RECORD EXTRACTS –
++++++++++

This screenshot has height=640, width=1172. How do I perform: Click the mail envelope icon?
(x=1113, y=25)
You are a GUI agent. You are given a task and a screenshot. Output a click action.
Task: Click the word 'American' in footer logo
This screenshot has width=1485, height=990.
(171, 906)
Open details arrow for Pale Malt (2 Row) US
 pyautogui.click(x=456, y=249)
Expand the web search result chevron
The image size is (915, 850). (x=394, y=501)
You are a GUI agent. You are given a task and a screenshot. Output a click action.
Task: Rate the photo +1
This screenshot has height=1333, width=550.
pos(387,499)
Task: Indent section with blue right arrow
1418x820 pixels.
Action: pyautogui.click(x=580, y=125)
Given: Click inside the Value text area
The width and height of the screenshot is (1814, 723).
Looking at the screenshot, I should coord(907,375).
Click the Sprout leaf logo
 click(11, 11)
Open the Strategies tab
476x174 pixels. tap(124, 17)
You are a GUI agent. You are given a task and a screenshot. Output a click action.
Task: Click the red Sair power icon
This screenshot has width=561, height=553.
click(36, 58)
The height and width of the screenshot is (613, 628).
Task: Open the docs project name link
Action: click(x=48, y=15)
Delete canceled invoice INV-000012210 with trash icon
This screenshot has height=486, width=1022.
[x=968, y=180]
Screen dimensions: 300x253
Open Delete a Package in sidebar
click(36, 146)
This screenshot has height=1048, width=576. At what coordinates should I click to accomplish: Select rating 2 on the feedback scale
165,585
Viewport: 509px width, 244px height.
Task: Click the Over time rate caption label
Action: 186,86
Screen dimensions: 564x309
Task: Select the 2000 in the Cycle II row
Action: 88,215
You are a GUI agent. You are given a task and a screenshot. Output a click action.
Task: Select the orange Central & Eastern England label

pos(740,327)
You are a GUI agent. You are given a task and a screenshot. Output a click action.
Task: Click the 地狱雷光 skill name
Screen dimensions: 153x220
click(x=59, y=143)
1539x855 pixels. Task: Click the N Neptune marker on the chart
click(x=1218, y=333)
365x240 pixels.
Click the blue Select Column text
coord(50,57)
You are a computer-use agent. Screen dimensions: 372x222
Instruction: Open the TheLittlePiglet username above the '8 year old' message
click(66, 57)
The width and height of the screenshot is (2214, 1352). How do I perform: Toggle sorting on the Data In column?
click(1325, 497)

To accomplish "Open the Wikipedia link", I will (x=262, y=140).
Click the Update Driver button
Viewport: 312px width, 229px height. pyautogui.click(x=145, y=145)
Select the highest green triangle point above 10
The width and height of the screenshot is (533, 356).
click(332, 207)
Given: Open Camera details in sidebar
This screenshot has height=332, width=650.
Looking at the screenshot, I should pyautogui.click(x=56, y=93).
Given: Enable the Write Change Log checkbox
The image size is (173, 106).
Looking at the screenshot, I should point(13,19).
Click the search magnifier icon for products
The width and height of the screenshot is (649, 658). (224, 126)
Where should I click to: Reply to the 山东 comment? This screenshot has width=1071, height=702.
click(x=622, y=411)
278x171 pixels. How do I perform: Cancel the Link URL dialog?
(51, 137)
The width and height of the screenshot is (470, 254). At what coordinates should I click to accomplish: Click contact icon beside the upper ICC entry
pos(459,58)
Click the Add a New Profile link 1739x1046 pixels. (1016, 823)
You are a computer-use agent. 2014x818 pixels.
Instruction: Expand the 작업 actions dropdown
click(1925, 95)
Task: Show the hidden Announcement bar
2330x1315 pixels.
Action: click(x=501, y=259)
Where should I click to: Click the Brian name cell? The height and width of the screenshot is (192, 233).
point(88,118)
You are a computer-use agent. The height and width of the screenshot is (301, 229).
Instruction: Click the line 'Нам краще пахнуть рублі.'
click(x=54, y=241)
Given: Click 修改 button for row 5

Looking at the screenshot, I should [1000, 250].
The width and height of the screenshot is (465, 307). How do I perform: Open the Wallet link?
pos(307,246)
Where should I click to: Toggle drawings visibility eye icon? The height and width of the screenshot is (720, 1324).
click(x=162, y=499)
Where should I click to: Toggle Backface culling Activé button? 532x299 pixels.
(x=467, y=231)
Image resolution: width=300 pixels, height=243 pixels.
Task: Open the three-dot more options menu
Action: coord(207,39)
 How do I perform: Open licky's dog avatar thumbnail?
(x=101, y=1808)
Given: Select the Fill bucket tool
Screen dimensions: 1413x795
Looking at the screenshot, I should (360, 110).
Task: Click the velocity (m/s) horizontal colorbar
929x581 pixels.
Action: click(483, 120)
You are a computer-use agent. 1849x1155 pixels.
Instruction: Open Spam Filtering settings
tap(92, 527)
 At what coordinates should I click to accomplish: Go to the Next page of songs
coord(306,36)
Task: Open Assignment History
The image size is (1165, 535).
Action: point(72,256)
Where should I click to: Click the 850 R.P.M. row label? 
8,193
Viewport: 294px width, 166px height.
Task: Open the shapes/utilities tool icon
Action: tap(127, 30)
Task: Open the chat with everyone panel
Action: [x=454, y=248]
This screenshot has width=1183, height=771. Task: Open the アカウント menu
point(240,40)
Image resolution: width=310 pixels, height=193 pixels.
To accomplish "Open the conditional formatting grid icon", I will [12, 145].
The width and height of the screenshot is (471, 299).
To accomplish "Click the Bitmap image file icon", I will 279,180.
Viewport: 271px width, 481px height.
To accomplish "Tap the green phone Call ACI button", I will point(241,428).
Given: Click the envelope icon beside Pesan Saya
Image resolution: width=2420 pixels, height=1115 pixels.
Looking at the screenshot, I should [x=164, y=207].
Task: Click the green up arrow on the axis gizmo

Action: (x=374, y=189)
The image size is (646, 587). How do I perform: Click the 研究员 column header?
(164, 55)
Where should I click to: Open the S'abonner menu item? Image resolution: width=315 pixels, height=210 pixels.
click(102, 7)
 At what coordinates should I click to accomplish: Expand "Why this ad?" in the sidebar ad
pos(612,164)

++++++++++

TASK OBJECTIVE – List each line above that contains the string "details". Case counts.

RESPONSE BELOW –
Open details arrow for Pale Malt (2 Row) US
Given: Open Camera details in sidebar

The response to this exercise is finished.